Use selectboxes with session state and callbacks

A selectbox already preserves its current value as part of widget state. When you add a key, that value also becomes available in st.session_state.

This example shows a selectbox driving a small app state update.

import streamlit as st
 
st.session_state.setdefault("selected_env", None)
 
def remember_env() -> None:
    st.session_state.selected_env = st.session_state.env
 
st.selectbox(
    "Environment",
    ["dev", "staging", "prod"],
    key="env",
    on_change=remember_env,
)
 
st.write("Saved environment:", st.session_state.selected_env)

This is a good pattern when one selection should update other parts of the page or advance a workflow.

Common st.selectbox patterns

Filter a dataset

Selectboxes are often the cleanest way to drive a simple one-value filter for a table or chart.

import pandas as pd
import streamlit as st
 
df = pd.DataFrame(
    {
        "team": ["A", "A", "B", "B"],
        "revenue": [120, 150, 90, 110],
    }
)
 
team = st.selectbox("Team", sorted(df["team"].unique()))
st.dataframe(df[df["team"] == team])

Choose a chart or output mode

This pattern is useful when one piece of data can be shown in multiple ways.

import streamlit as st
 
view = st.selectbox("View", ["Table", "Chart", "Summary"])
 
if view == "Table":
    st.write("Render the table here")
elif view == "Chart":
    st.write("Render the chart here")
else:
    st.write("Render the summary here")

Pair a selectbox with action buttons

If the choice should happen before a deliberate action, combine the selectbox with st.button instead of triggering heavy work immediately.

That pattern often feels better in apps that query APIs, run models, or update records.

st.selectbox vs other widgets

NeedBetter widget
Choose one option from a compact dropdownst.selectbox
Choose one option from a very short visible listst.radio
Choose multiple optionsst.multiselect
Trigger an actionst.button

The best widget is usually the one that matches the reader's mental model with the least explanation.

Selectbox vs checkbox vs multiselect

This comparison matters because readers often confuse these widgets before they use them in a real app.

Use a selectbox when:

  • the user should choose exactly one option
  • the choice list should stay compact

Use a checkbox when:

  • the user is turning one thing on or off
  • the value is fundamentally boolean

Use st.multiselect when:

  • the user should choose more than one option
  • the app needs a set of values, not a single value

If the reader is really asking, "Can a selectbox do multi-select?", the practical answer is no.
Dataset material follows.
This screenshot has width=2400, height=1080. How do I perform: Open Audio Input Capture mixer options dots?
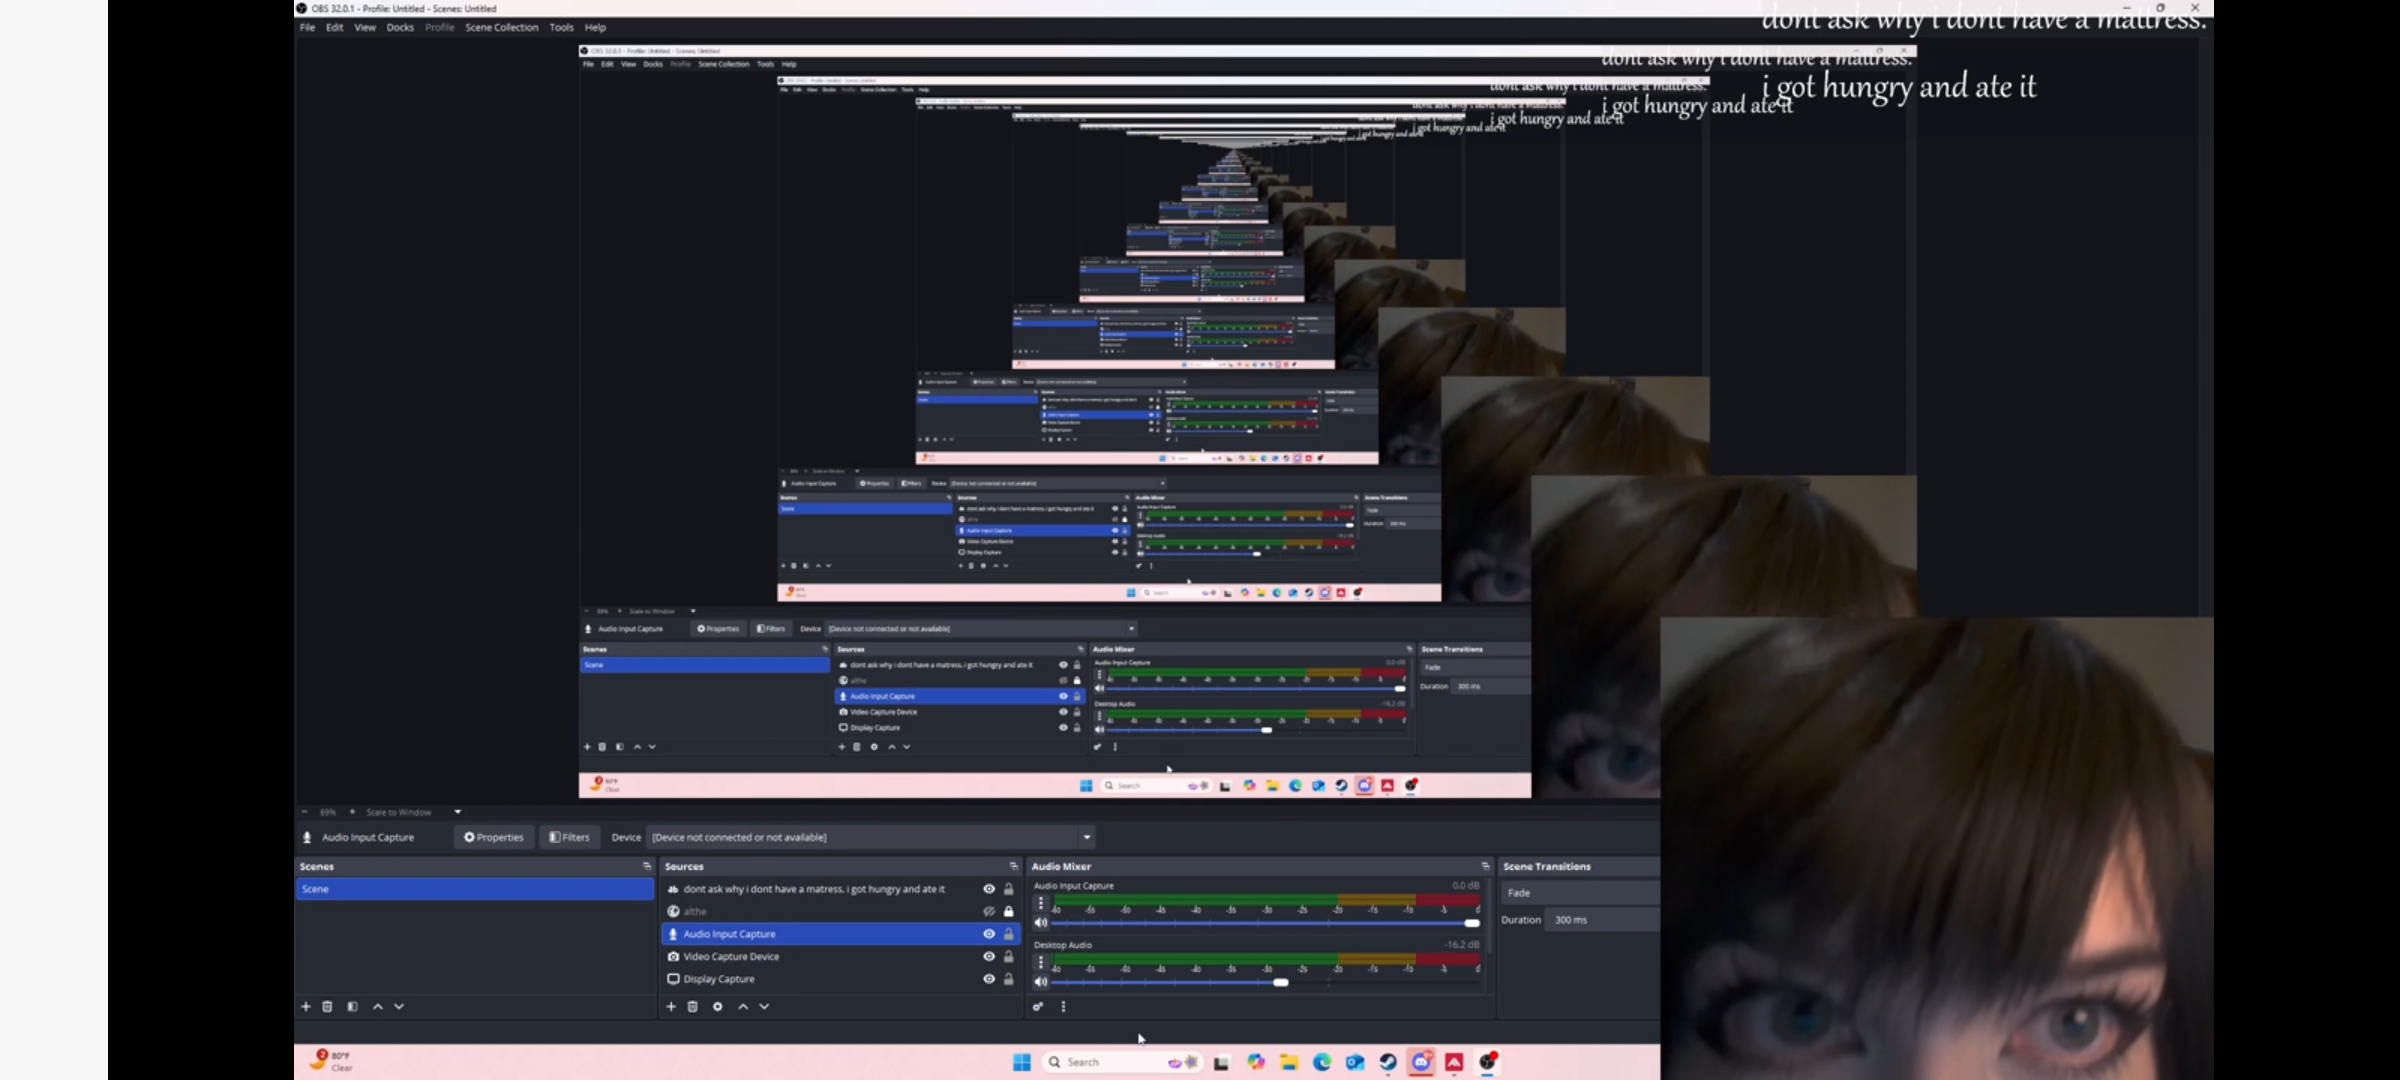tap(1041, 903)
That is the job of st.multiselect.

Layout notes

Selectboxes work especially well in forms, sidebars, and st.columns layouts because they preserve space.

If the choices are short and few, a radio button group may be more readable. If the list is longer or the layout is crowded, a selectbox is usually the better choice.

Troubleshooting

Why is the first option selected automatically?
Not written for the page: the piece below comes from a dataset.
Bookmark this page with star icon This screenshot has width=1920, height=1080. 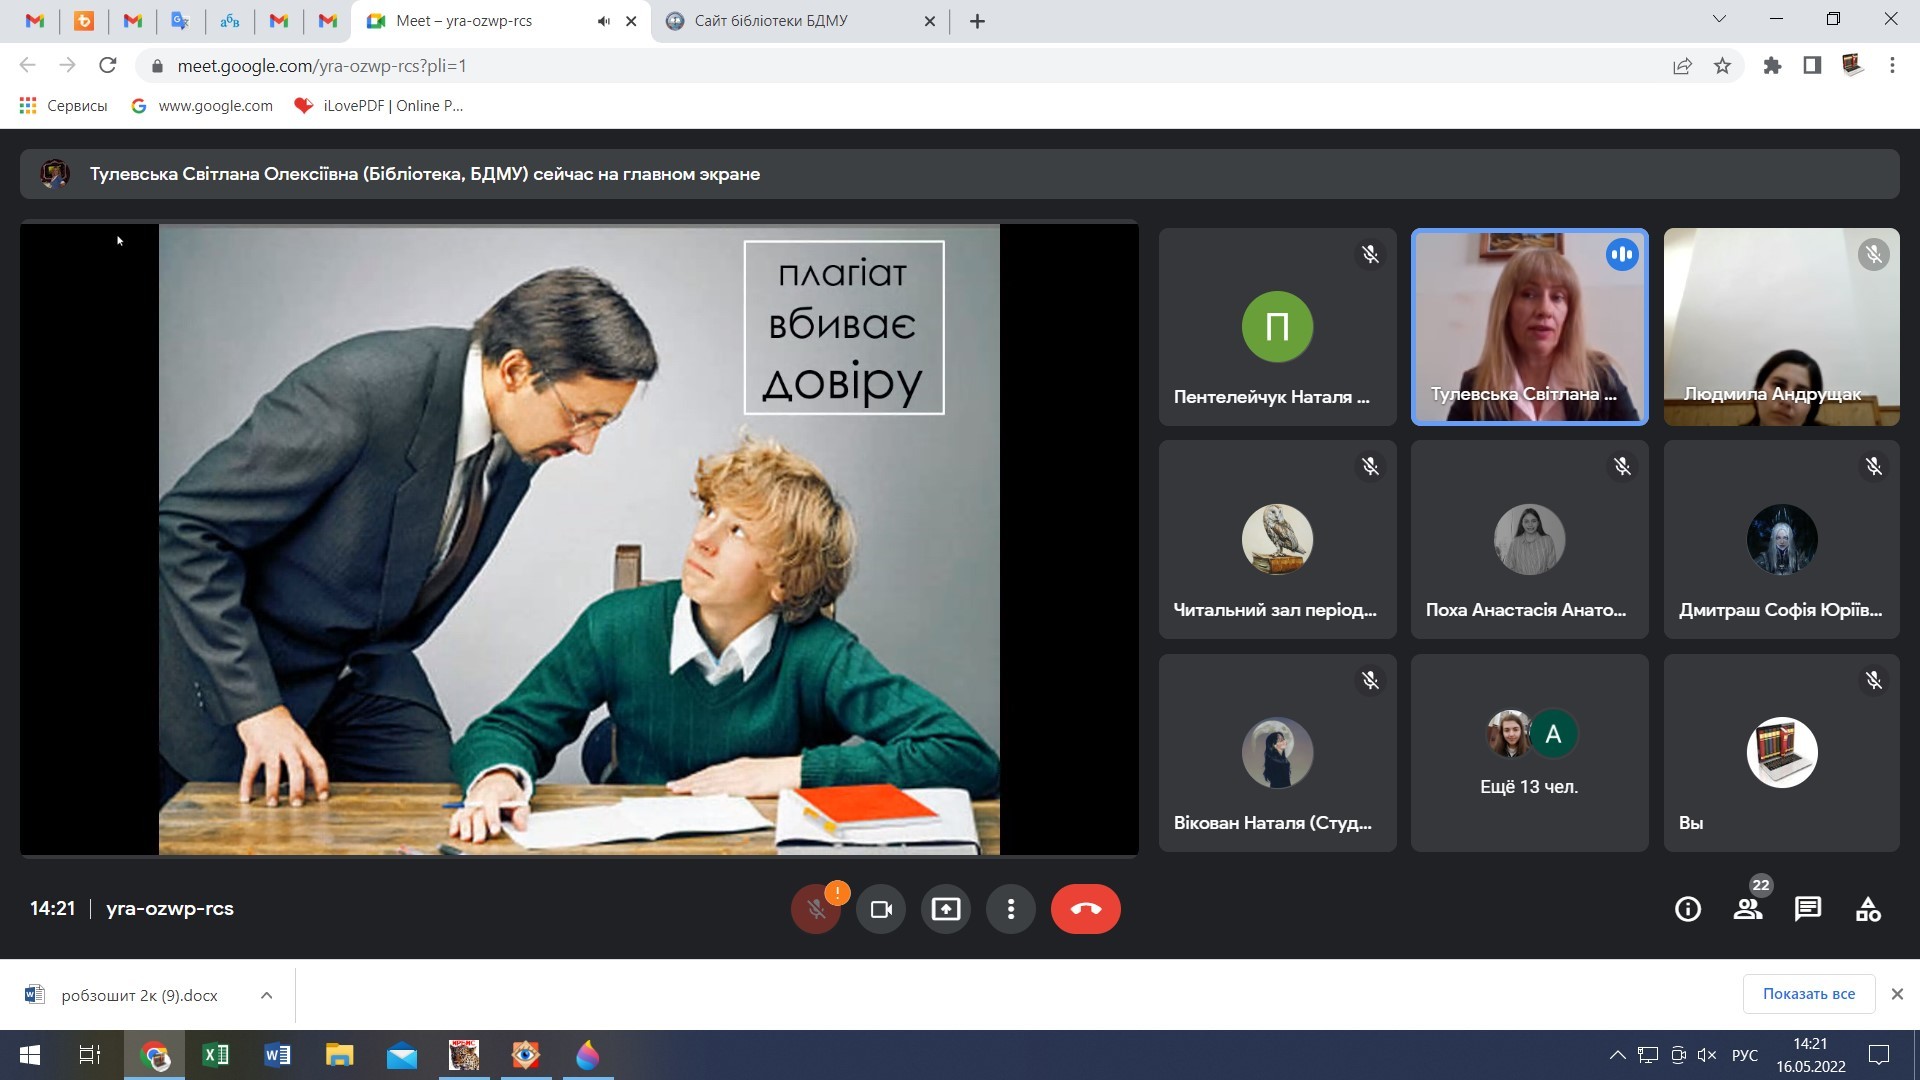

That is the default behavior when you do not set index=None. If you want the user to choose explicitly, use index=None and placeholder.

How do I show a placeholder in a Streamlit selectbox?

Use index=None and pass a placeholder string.

Can users type a new value into st.selectbox?

Yes, if you set accept_new_options=True.

Why does my selectbox keep resetting?

The usual causes are changing the widget key, rebuilding the widget with different options every rerun, or resetting the related session state manually.

Related Guides

Frequently Asked Questions

What does st.selectbox do in simple terms?

It shows a dropdown and returns the single option the user selected.

How do I set a default value in Streamlit selectbox?

Use the index parameter to choose the default option by position.

How do I make a Streamlit selectbox start empty?

Set index=None and optionally add placeholder text.

Can st.selectbox return custom values?

It returns the selected option itself. You can keep code-friendly values and show user-friendly labels with format_func.

When should I use st.selectbox instead of st.radio?

Use st.selectbox when you want a compact single-choice control, especially if the option list is longer or space is limited.